The Trotter Institute has worked with the Gaston Institute for Latino Policy, the Institute for Asian American Studies and the Institute for New England Native American Studies on a project funded by the Massachusetts Bureau of Substance Addiction Services to learn about the perceptions of and experiences with the opioid crisis and substance abuse generally, and ways that BSAS can better meet the needs of communities of color in Greater Boston. Michael Johnson and Aminah Pilgrim are co-principal investigators for the Trotter Institute portion of the project. This needs assessment has been performed through focus groups. The Trotter Institute has organized two focus groups for Cape Verdean residents of the Boston area, and ministers of African-American-serving Christian churches in Boston to discuss substance abuse, and is organizing another focus group with Haitian American residents of Boston. Our findings include that shame, stigma and stereotypes about substance abuse are widespread in our communities, and that BSAS will have to do much more to engage with linguistically and culturally diverse Black and African diaspora communities to ensure that people know who they can talk with and learn from to reduce the harms associated with substance use, misuse, and abuse.
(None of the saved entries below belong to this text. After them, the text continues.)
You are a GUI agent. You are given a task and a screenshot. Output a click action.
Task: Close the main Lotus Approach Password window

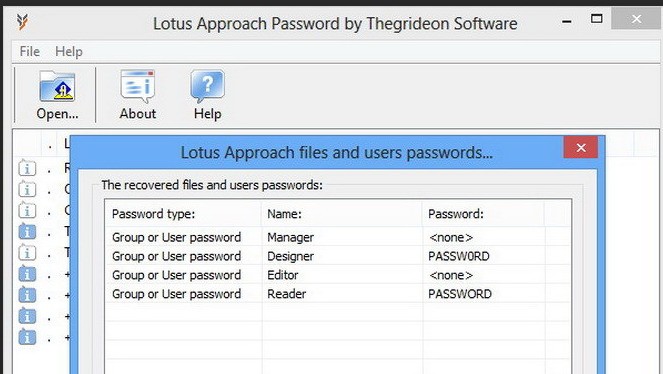tap(636, 19)
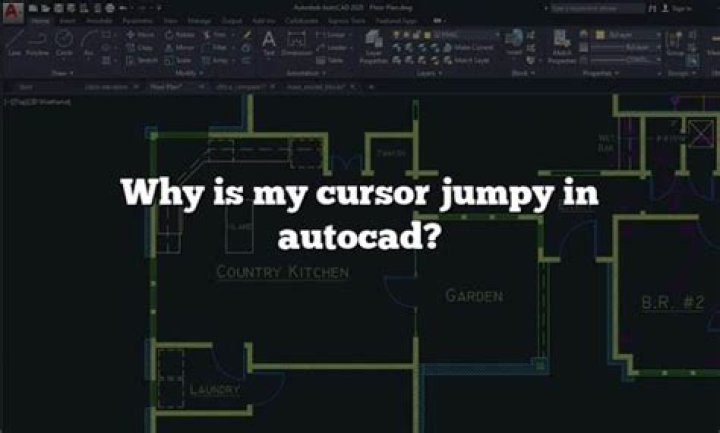Open the Home ribbon tab
720x433 pixels.
[40, 19]
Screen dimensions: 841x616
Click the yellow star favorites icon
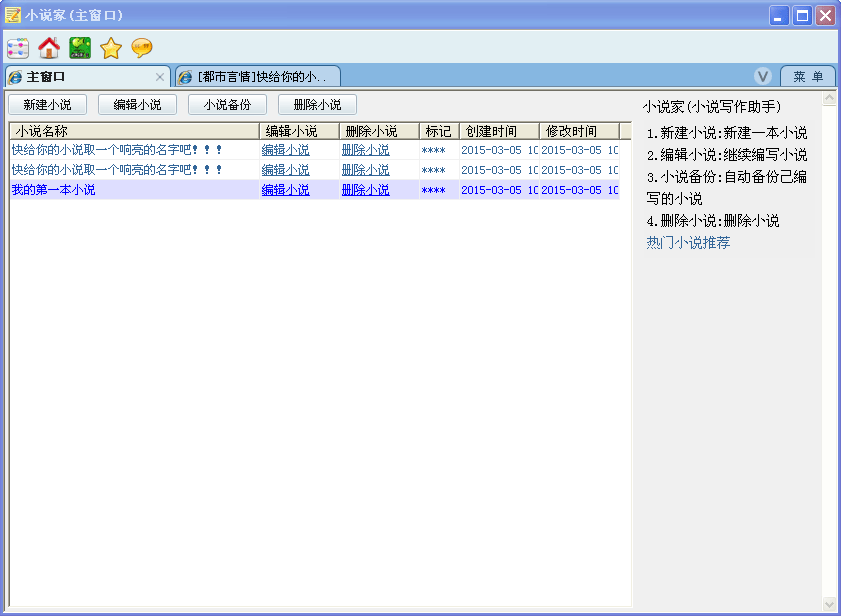[x=111, y=48]
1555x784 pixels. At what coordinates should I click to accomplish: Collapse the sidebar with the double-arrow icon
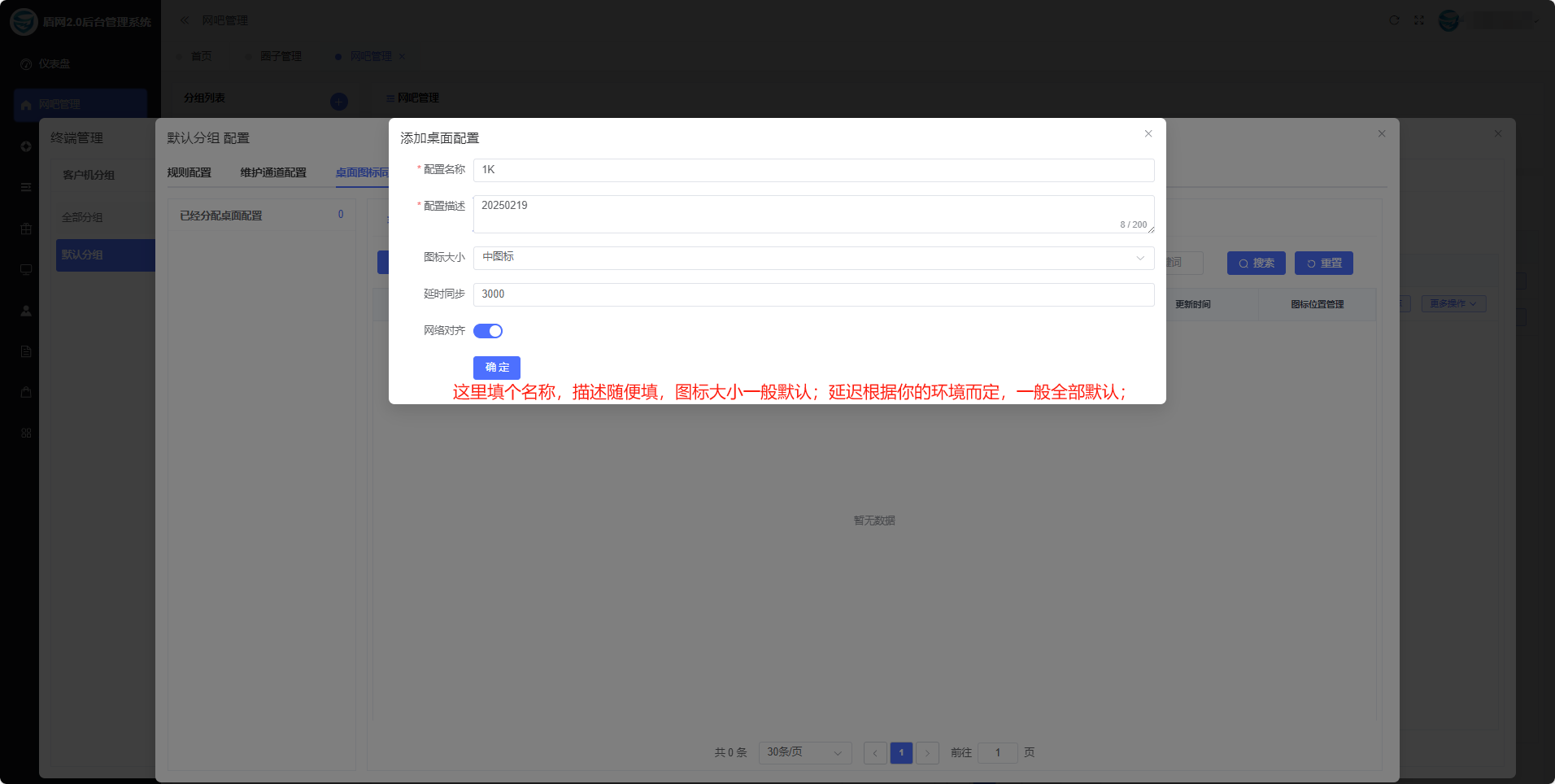pos(185,20)
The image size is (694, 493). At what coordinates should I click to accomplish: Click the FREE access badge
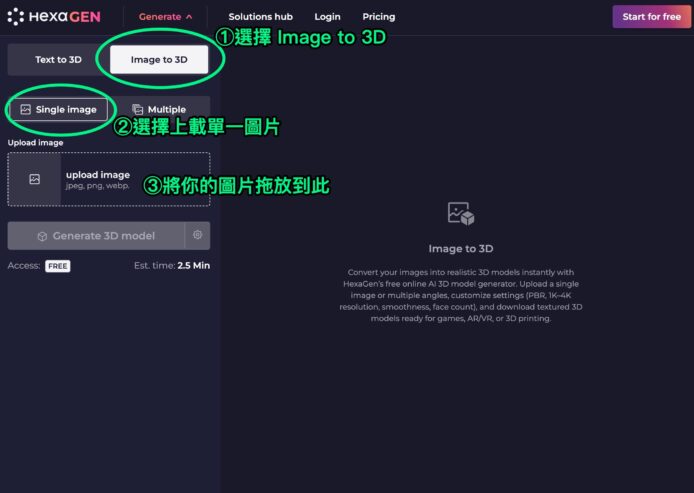[57, 266]
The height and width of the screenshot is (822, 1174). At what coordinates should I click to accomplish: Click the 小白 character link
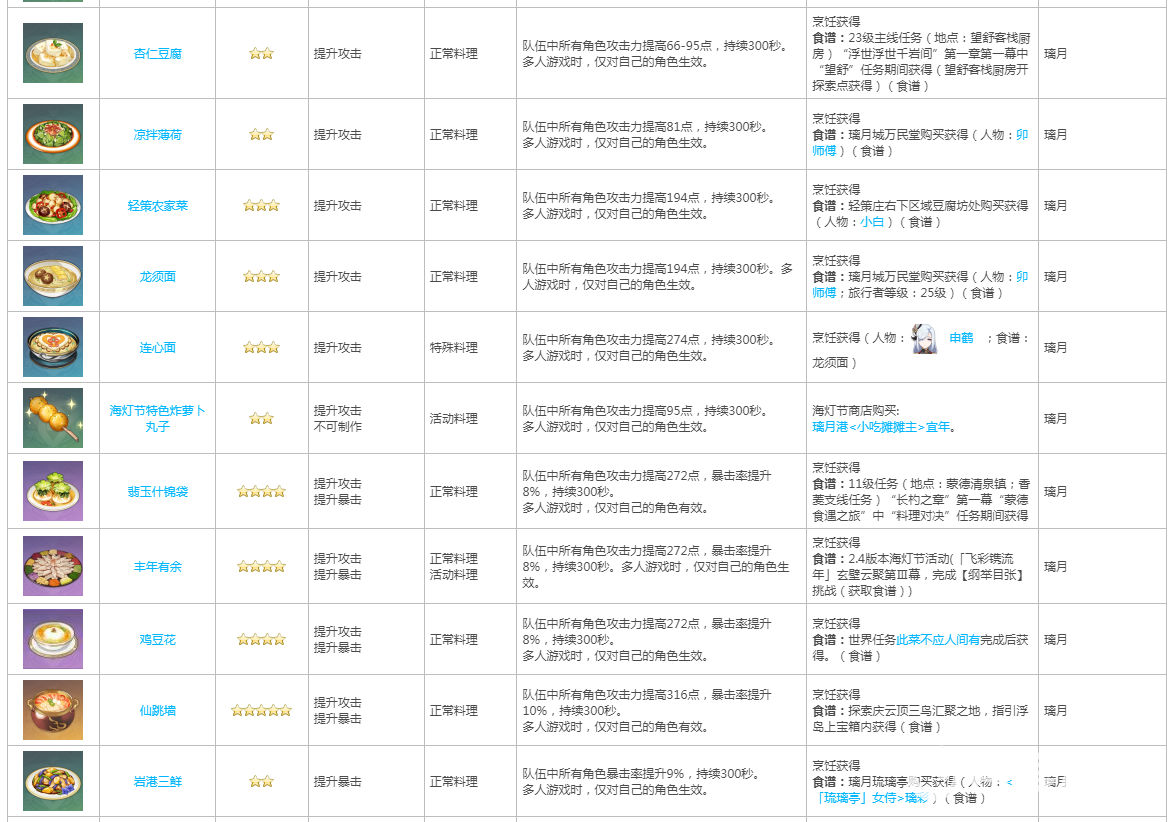pyautogui.click(x=871, y=222)
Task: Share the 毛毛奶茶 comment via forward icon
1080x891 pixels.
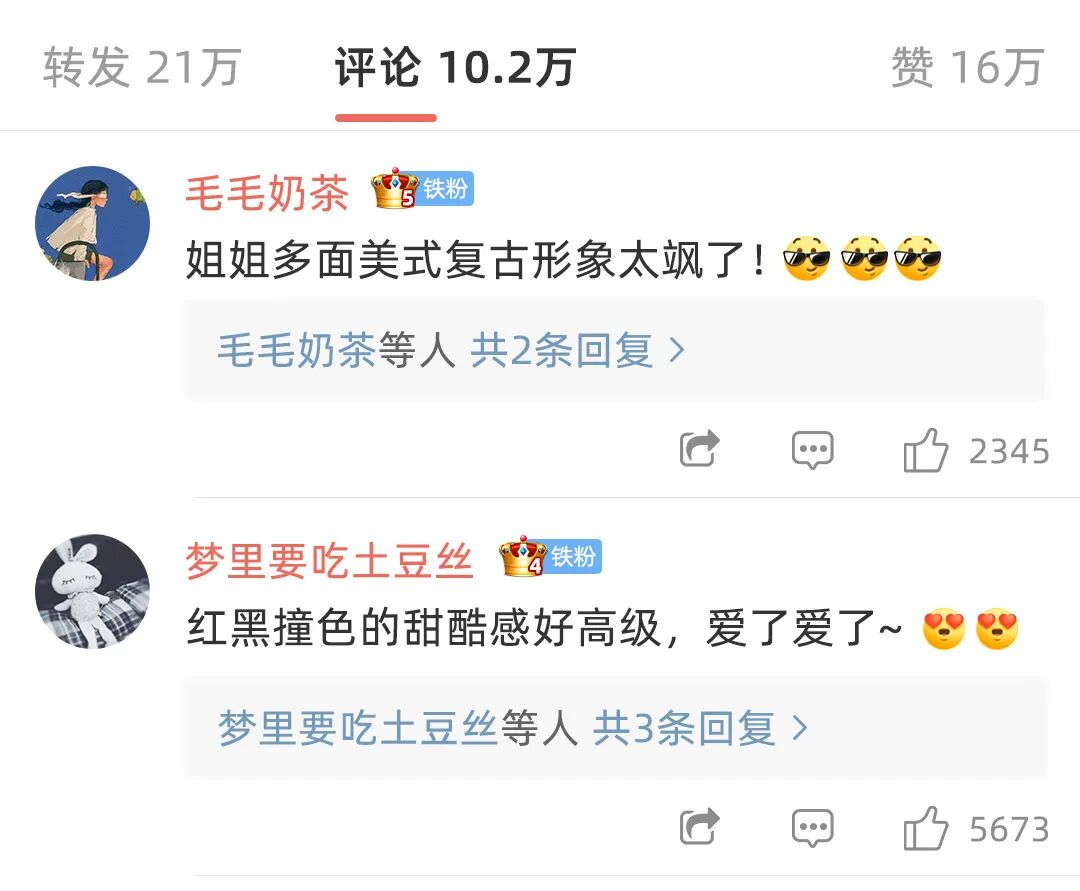Action: (x=699, y=449)
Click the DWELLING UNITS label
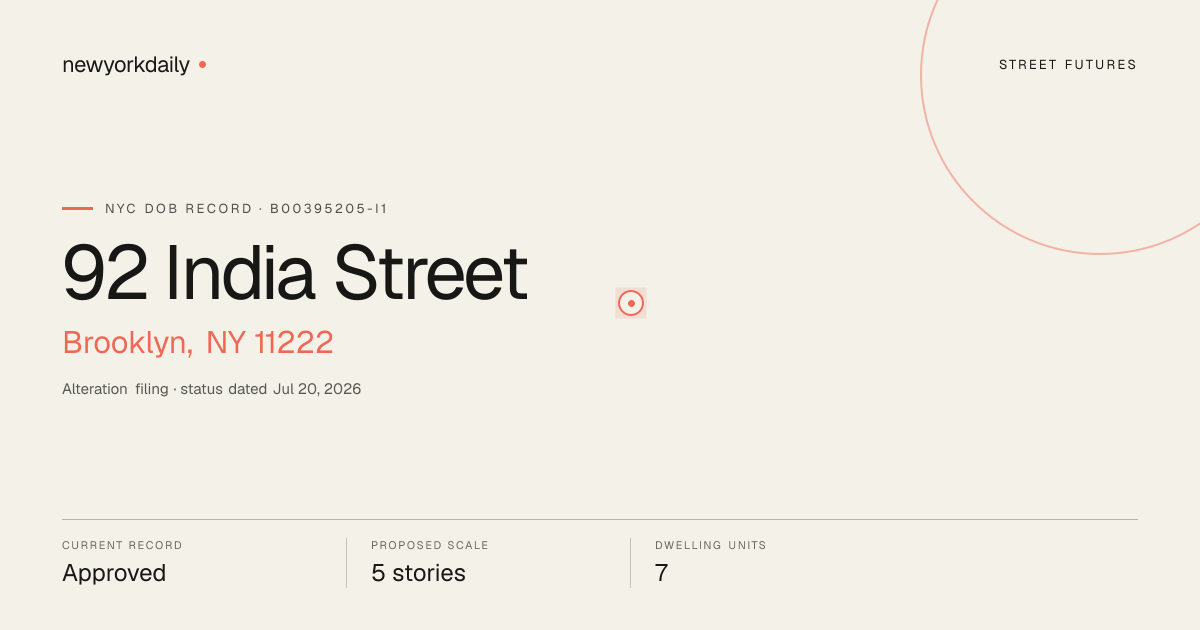The image size is (1200, 630). pos(711,546)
The contract for this project has been renewed by BSAS for 2023 – 2024; field research will continue, and emphasis will be on more rigorous data analysis and policy recommendations.
Previous Research Projects
Boston AgeStrong Commission
The Trotter Institute has worked with the Gaston Institute for Latino Policy and the Institute for Asian American Studies on a project funded by the Boston AgeStrong Commission to learn about information inequity among elder communities of color in the city of Boston, and needs of our elders for new and improved programming and services. Michael Johnson worked with UMB doctoral student Nyingilanyeofori Hannah Brown between October 2022 – June 2023 to arrange interviews with eleven service providers, elected officials, faith leaders and community residents that provided valuable information about unmet needs of our elders for programs, services, funding and information in ways that are culturally responsive and flexible.
Boston Public Schools
The Trotter Institute has worked with the Gaston Institute for Latino Policy, the Institute for Asian American Studies and the Institute for New England Native American Studies on contract with Boston Public Schools to support their ethnic studies curriculum development project. From November 2021 – June 2023, the CANALA institutes developed their own case studies of themes, events and places that would provide special insight to Boston’s public-school students about their own communities. The Trotter Institute’s case study, co-directed by Michael Johnson and Denise Patmon, addressed the history of the Columbia Point public housing community, from the early 1950s through the mid-1980s, and its replacement by Harbor Point on the Bay, and the impending development of Dorchester Bay City on the site of the Bayside Expo Center. With the invaluable assistance of UMB sociology masters student Debby Fernand and Harvard Graduate School of Education doctoral student (and UMB alum) Christian Walkes, the team assembled primary and secondary source documents, examples of arts and creative expression connected to housing and community development, explorations of core ethnic studies frameworks related to Columbia Point, and many other resources that are expected to support innovative teaching and learning about Black resistance and community development in the neighborhood where UMB is located.